Stored data entries:
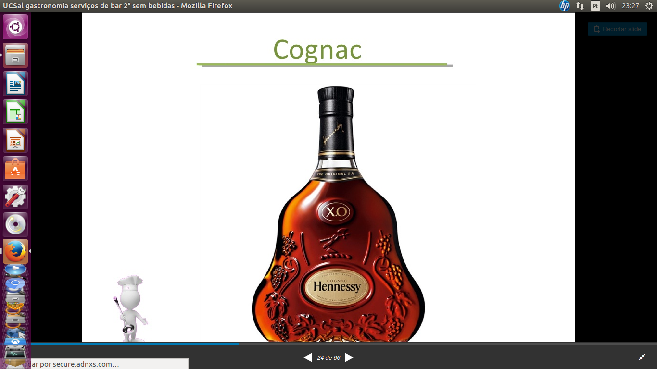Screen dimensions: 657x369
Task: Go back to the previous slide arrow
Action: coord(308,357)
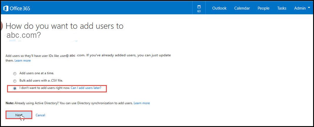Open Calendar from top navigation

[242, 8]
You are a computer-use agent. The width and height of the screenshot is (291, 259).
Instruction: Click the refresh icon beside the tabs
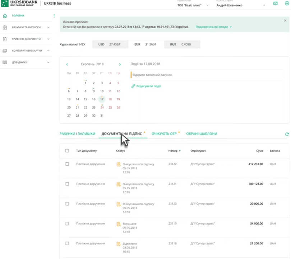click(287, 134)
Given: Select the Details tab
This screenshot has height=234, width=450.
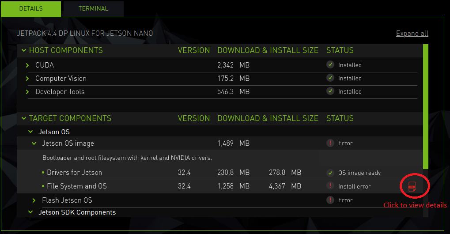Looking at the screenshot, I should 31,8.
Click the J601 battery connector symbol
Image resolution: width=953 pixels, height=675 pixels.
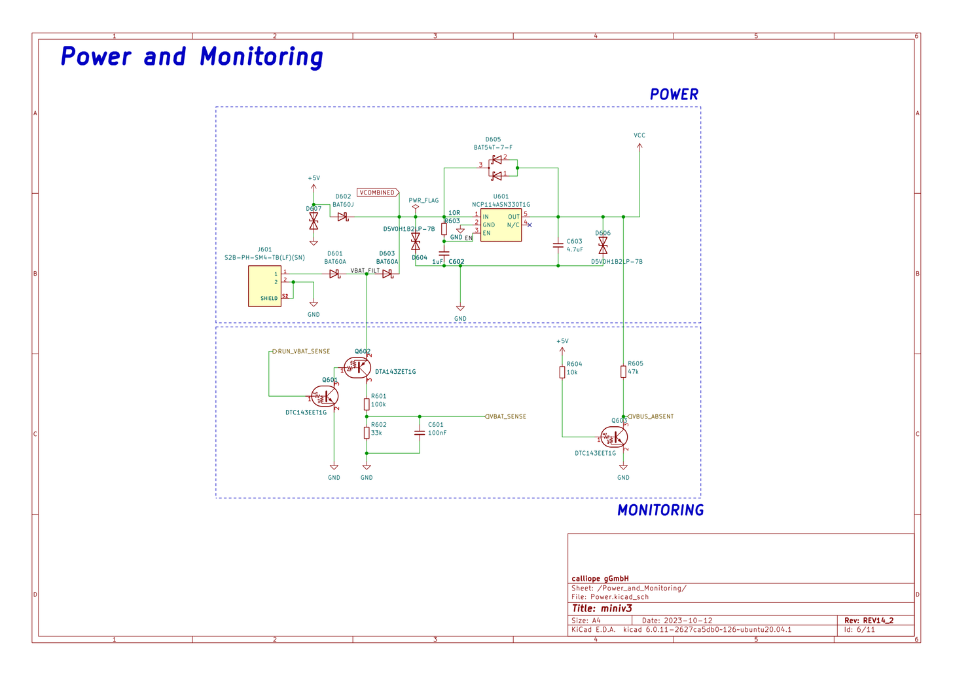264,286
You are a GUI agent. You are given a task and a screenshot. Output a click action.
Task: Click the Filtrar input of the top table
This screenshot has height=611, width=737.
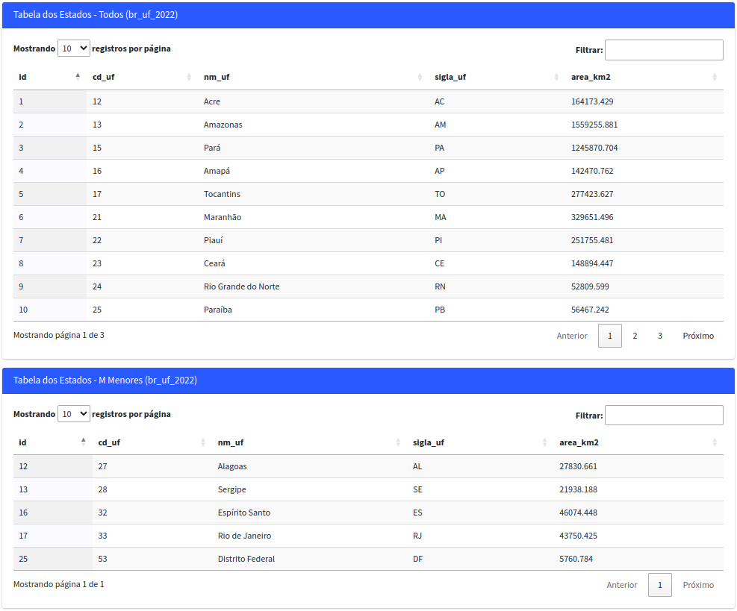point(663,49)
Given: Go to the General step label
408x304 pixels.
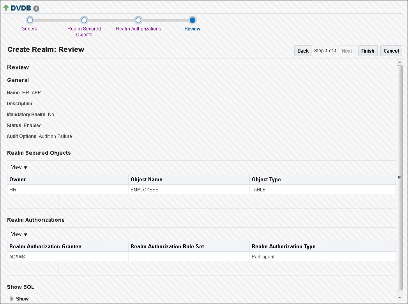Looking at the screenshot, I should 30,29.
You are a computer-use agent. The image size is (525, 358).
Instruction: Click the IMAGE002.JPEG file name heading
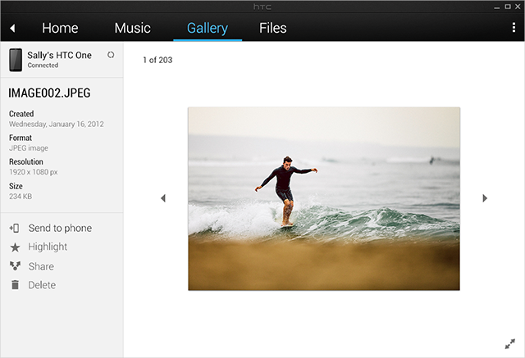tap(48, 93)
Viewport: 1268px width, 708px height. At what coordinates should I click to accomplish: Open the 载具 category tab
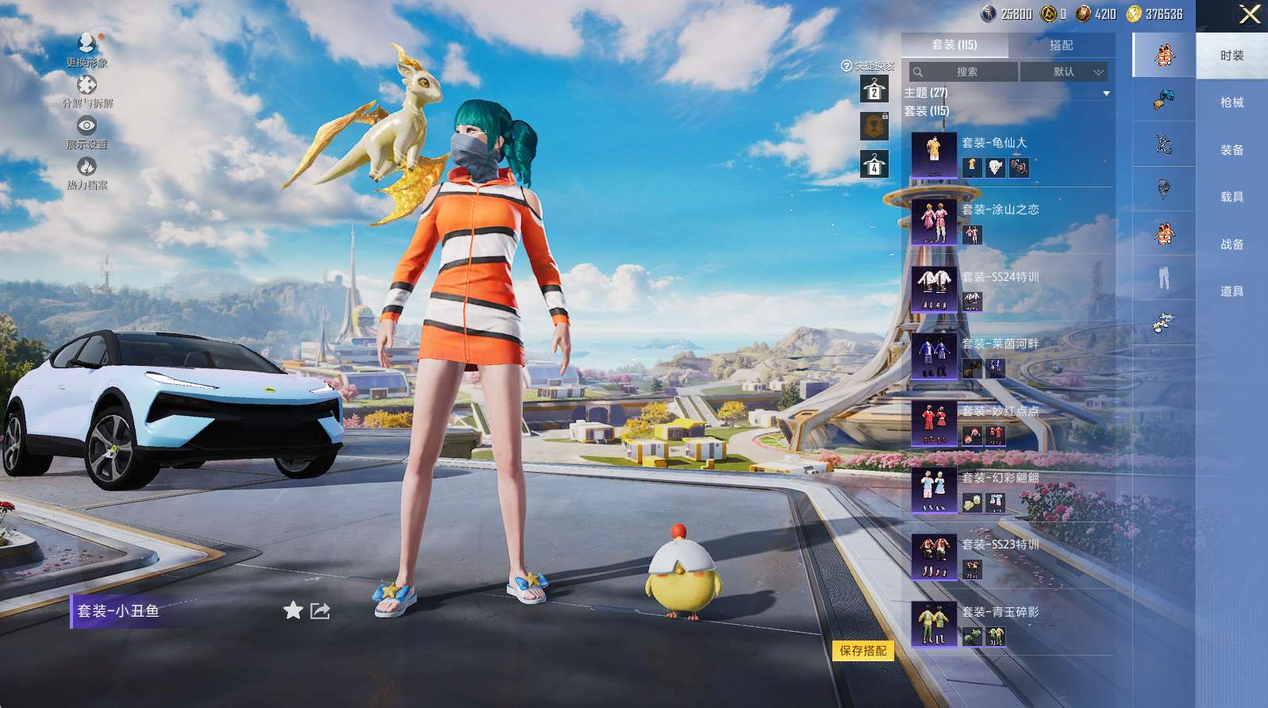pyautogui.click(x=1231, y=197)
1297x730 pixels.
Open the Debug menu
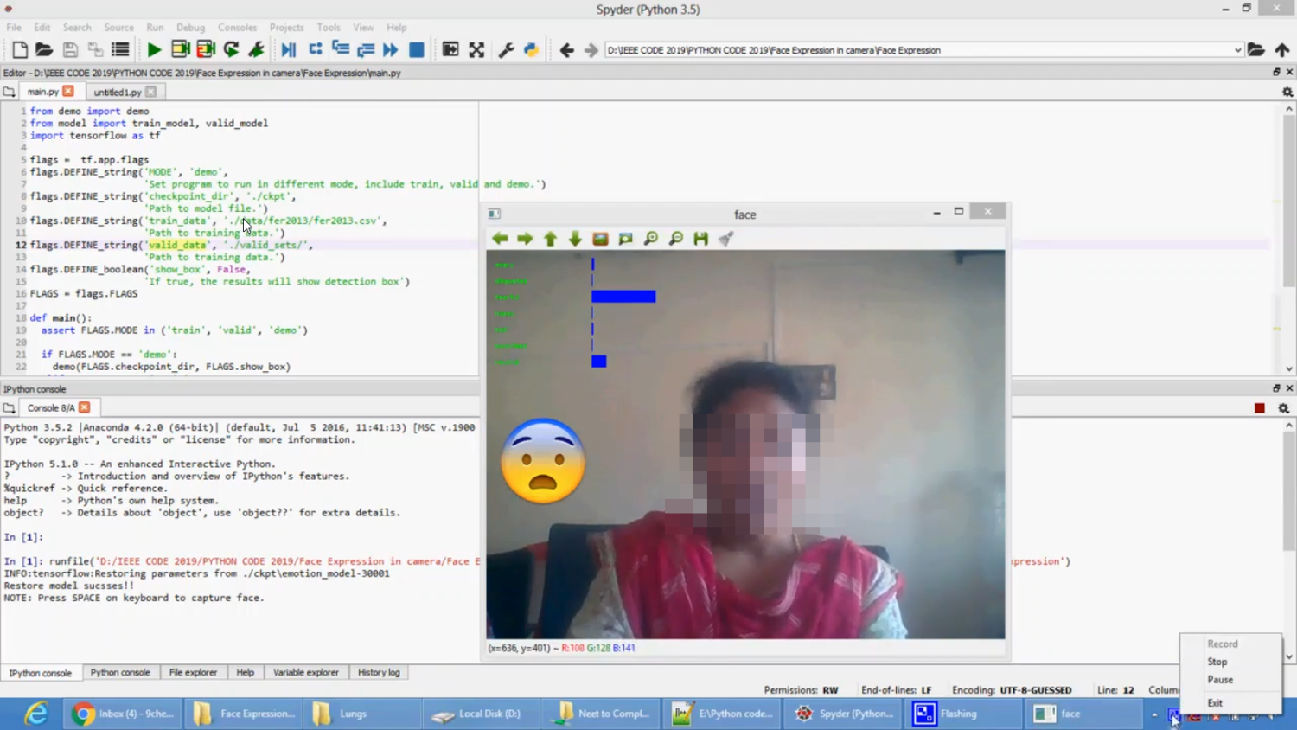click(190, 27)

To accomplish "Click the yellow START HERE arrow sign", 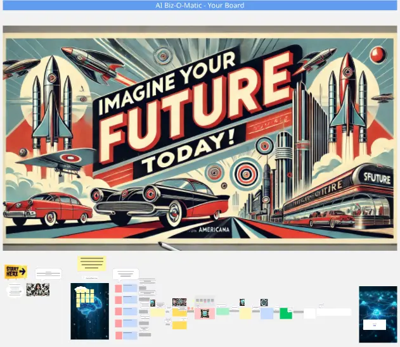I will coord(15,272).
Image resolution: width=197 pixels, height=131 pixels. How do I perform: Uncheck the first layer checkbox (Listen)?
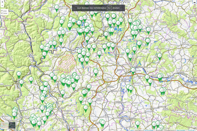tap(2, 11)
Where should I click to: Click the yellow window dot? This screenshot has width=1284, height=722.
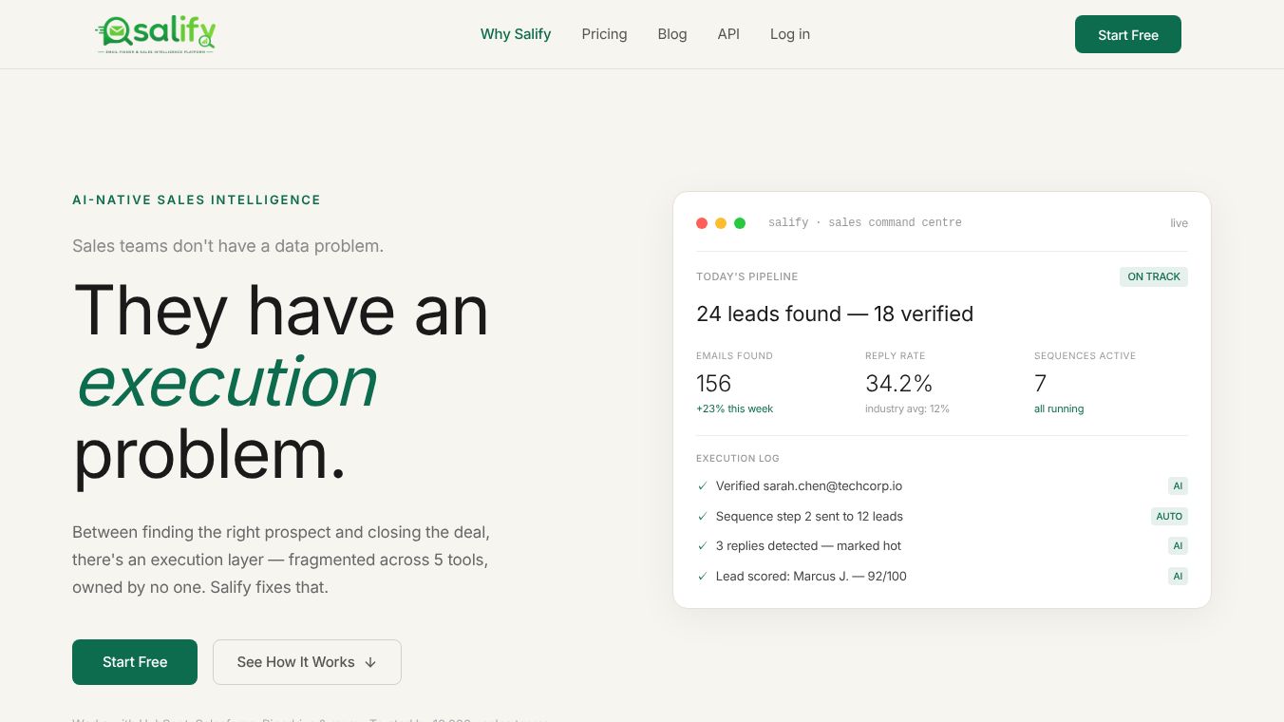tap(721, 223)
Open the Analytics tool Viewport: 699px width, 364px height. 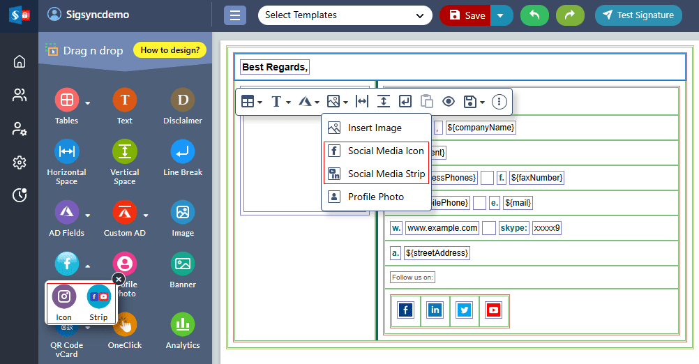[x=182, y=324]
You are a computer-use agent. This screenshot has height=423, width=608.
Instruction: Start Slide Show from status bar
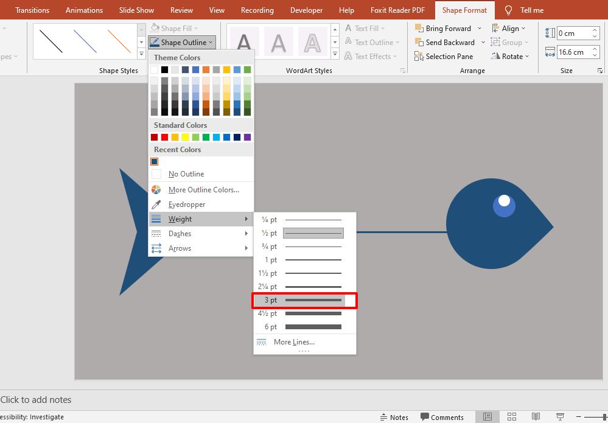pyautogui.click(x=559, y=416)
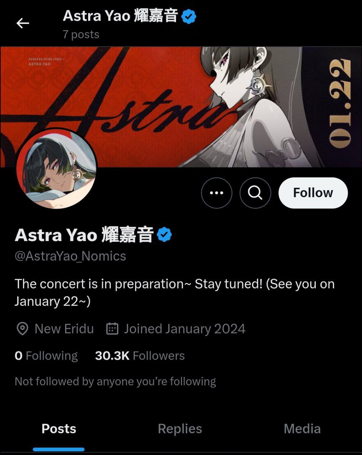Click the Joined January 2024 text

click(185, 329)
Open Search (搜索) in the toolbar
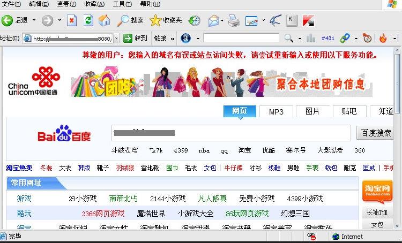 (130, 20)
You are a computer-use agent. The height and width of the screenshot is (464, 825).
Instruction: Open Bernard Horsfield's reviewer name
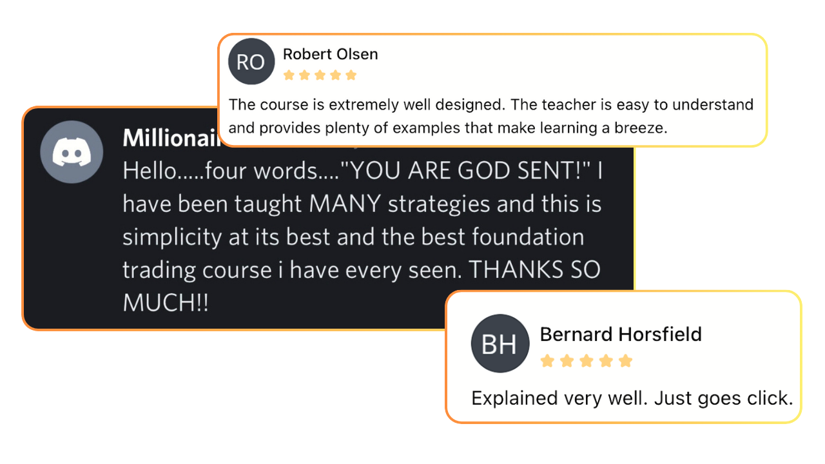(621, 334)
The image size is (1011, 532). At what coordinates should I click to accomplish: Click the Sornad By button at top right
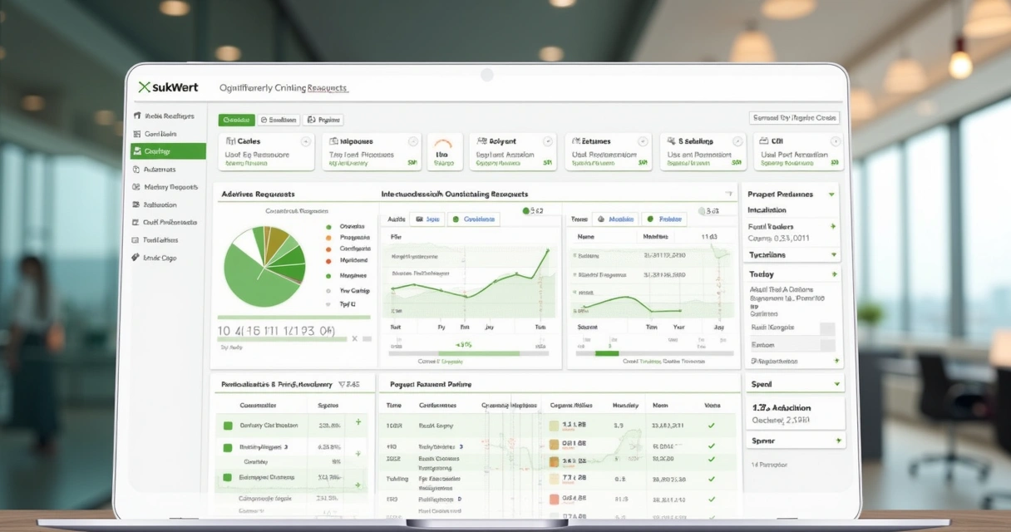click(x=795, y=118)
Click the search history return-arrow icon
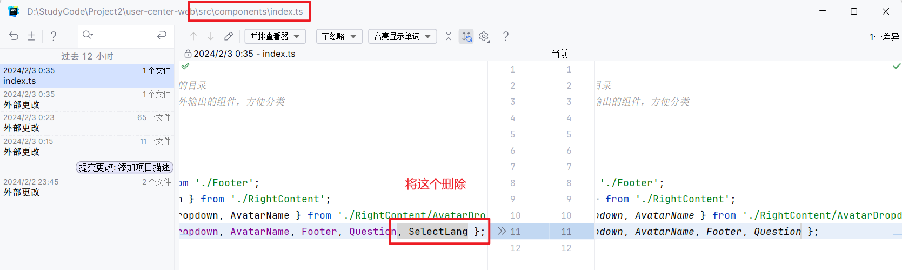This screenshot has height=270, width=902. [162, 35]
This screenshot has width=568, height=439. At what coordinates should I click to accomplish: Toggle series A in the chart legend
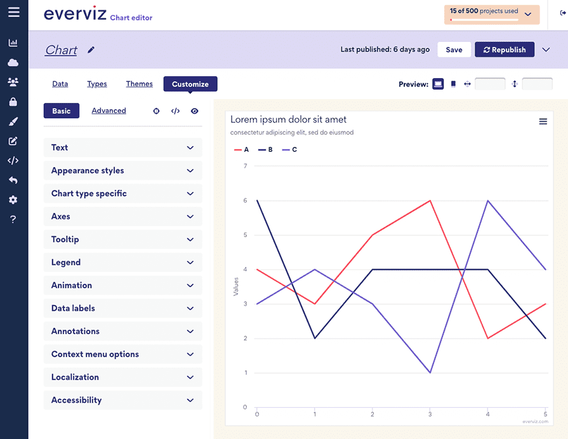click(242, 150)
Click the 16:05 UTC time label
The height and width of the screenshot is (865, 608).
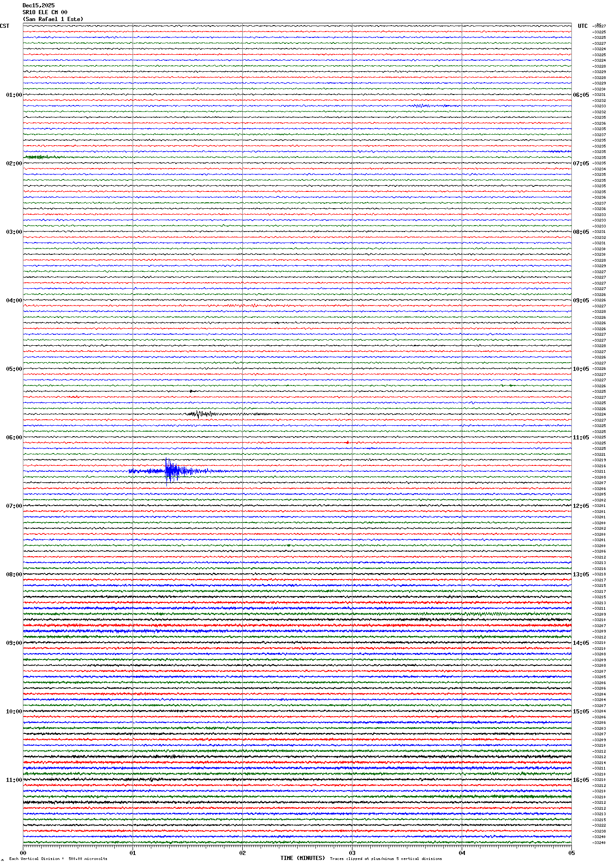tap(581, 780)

Task directions: Look above for the line with "Instruction: Click the refresh" and the line with "Task: Click the"; set down those two lines and all lines between them exactly, without pictures and without anything else.

Result of this task:
Instruction: Click the refresh icon beside the tabs
click(287, 134)
Given: Select the Details tab
This screenshot has height=234, width=450.
Looking at the screenshot, I should 31,8.
Click the J601 battery connector symbol
Image resolution: width=953 pixels, height=675 pixels.
264,286
You are a GUI agent. You are given a task and a screenshot. Output a click action.
Task: Click the Filtrar input of the top table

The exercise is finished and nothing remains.